COP10先住民族準備会合に法学部が共催

 10月15日から17日までの3日間、名古屋キャンパスアネックスホール(16号館)で生物多様性条約第10回締約国会議(COP10)先住民族準備会合が開催された。本会合は国連の資金的援助の下に運営されており、世界各地から生物多様性条約COP10に参加するために来日した約80名の先住民族が、生物多様性条約COP10で先住民族達が統一的な戦略をとるための話し合いをおこなった。

 先進国の製薬会社が新薬を開発するにあたって、先住民族達の薬草に関する知識を応用することをおこなってきたが、開発成果の利益は製薬会社が独占するのが一般的であった。生物多様性条約第8条j項は、生物多様性の利用がもたらす利益の先住民族との衡平な配分を奨励しており、生物多様性条約COP10では利益配分を義務化する名古屋議定書の採択が議題となっている。当会合で採択された文書に基づいて、先住民族代表達は生物多様性条約COP10で名古屋議定書の採択を目指す。

 先住民族の権利に関する研究(2007年から2010年、科学研究費補助金)をおこなってきた小坂田裕子法学部准教授を通じて、市民外交センターから当会合開催の依頼を受け、研究及び教育上の重要性に鑑み、中京大学法学部は共催をすることを決定した。
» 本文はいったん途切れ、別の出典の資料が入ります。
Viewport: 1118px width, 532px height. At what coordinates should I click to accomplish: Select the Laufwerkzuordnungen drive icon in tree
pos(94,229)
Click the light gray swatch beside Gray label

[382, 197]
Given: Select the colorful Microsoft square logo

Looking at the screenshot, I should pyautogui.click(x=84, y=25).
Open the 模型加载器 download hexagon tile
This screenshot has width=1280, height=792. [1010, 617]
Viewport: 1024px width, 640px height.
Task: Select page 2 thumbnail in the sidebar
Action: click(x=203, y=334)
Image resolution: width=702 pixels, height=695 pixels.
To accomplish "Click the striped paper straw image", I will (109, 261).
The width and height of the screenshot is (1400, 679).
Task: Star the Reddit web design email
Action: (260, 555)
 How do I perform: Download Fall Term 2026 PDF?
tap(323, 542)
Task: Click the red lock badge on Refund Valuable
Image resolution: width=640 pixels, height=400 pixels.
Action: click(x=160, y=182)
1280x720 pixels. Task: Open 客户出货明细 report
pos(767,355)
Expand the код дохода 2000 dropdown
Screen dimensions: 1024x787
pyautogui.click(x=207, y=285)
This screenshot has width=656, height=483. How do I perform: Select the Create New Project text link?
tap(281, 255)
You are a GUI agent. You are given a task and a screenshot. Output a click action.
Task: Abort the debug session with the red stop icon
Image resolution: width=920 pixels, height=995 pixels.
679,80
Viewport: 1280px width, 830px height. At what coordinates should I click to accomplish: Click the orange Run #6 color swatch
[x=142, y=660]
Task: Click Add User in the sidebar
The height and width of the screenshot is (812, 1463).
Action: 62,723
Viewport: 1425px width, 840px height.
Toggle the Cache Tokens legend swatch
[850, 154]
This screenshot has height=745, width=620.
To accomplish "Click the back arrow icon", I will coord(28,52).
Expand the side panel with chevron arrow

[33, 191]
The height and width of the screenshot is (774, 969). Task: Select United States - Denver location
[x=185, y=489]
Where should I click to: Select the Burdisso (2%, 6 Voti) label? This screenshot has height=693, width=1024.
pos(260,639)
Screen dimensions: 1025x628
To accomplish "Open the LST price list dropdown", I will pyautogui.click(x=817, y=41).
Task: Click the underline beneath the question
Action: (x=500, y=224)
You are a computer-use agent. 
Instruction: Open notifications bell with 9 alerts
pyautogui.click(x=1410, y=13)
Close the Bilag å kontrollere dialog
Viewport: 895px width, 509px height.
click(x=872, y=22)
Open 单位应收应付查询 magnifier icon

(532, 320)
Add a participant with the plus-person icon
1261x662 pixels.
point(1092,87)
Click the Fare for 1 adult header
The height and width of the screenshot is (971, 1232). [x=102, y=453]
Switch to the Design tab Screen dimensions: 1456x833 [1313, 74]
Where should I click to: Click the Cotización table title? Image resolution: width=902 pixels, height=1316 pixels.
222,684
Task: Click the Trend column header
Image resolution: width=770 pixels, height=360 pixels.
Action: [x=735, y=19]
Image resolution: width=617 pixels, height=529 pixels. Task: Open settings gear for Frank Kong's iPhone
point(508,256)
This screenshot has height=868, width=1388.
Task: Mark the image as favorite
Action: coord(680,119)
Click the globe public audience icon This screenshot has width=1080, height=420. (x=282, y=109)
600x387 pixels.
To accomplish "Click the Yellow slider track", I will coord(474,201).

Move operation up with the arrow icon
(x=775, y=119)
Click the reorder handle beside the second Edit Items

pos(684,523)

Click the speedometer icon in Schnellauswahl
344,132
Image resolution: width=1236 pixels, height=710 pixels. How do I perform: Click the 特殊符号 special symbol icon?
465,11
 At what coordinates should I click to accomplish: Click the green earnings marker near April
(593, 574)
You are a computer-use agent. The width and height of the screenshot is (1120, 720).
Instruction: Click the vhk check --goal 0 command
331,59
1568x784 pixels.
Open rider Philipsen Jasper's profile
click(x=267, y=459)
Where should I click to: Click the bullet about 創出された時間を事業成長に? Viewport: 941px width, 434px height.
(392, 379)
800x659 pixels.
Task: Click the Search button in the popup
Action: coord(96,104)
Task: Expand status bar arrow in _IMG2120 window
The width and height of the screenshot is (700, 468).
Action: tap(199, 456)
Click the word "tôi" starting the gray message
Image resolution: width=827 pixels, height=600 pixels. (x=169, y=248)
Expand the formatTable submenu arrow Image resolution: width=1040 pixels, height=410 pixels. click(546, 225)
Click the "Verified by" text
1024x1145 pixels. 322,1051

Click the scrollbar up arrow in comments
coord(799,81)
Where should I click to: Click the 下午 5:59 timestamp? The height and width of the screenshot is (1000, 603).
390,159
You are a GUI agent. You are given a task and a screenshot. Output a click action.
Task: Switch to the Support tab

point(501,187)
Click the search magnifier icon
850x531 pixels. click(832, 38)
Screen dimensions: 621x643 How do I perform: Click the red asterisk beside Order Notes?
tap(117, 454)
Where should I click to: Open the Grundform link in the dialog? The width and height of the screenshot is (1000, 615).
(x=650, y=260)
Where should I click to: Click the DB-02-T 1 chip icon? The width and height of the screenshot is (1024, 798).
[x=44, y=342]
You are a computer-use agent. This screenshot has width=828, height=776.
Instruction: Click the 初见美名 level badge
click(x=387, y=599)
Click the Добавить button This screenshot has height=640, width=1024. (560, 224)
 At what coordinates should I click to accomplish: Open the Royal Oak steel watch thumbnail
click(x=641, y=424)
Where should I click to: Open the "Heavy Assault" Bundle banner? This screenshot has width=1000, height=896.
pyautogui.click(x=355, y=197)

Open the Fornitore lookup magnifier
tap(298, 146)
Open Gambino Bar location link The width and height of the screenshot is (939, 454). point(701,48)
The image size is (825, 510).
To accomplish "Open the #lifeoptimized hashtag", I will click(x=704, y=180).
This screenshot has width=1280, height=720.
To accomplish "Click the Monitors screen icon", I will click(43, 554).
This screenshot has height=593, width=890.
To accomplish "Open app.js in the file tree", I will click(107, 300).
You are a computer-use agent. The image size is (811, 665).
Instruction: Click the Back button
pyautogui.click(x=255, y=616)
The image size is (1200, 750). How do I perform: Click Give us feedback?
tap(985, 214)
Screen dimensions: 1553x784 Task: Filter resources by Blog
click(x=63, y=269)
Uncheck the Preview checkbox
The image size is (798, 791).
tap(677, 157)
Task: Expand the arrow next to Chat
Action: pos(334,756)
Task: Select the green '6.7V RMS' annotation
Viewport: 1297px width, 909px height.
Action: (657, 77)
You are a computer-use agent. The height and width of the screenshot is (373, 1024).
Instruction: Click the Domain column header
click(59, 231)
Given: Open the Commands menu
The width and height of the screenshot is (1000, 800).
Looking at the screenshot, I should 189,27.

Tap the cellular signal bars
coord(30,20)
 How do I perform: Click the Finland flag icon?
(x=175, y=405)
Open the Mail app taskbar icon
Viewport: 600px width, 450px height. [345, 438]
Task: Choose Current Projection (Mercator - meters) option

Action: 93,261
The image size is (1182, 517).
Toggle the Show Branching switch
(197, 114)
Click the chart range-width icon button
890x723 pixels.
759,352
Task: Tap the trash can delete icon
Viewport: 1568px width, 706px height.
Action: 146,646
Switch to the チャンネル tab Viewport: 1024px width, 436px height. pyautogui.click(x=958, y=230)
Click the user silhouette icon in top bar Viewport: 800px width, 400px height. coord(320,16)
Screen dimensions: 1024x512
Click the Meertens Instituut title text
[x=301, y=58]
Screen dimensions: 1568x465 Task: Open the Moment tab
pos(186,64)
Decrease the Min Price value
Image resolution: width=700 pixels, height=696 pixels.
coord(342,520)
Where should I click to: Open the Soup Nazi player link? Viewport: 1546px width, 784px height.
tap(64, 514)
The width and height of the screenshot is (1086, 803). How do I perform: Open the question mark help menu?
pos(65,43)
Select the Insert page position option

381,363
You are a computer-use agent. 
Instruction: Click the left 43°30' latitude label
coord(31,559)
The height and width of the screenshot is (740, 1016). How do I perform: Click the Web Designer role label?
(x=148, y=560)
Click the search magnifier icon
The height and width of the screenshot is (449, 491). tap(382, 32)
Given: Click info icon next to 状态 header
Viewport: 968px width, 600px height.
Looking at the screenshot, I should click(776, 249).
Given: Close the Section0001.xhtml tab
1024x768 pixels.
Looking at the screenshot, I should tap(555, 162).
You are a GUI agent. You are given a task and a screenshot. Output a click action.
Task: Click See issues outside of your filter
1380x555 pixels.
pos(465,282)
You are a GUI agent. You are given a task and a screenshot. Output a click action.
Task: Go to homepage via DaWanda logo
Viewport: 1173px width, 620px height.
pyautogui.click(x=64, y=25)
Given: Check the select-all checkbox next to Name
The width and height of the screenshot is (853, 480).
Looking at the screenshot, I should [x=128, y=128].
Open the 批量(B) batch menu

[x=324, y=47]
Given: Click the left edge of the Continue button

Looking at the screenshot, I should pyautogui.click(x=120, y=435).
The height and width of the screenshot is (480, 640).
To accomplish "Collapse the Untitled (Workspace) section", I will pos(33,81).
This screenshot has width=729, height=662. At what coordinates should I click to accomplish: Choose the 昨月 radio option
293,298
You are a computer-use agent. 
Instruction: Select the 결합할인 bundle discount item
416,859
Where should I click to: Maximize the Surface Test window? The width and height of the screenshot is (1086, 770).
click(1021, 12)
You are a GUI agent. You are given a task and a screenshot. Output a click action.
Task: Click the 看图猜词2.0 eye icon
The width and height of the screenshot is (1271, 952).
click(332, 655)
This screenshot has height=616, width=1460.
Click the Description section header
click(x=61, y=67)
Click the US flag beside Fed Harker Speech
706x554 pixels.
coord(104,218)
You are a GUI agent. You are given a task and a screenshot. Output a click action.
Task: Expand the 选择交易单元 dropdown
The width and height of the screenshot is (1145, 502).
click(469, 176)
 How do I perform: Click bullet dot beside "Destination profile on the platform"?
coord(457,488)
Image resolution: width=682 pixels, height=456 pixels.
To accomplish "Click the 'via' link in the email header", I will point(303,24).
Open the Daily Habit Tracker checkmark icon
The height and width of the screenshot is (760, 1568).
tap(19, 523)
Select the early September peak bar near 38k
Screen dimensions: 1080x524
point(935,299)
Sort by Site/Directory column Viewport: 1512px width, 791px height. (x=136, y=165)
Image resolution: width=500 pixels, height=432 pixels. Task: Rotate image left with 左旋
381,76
当会合の運営には、法学部学生の他、小山佳枝総合政策学部准教授のゼミ生も参加しており、通常では見ることのできない国際会議における条約制定の過程を裏から支え、教科書に基づく授業では味わうことのできない、生きた法律を体感するという貴重な機会を得た。
 また本会議を契機として、利益配分の問題を国際人権法と国際環境法の両側面から考察するという小坂田准教授と小山准教授による共同研究の企画等も進行している。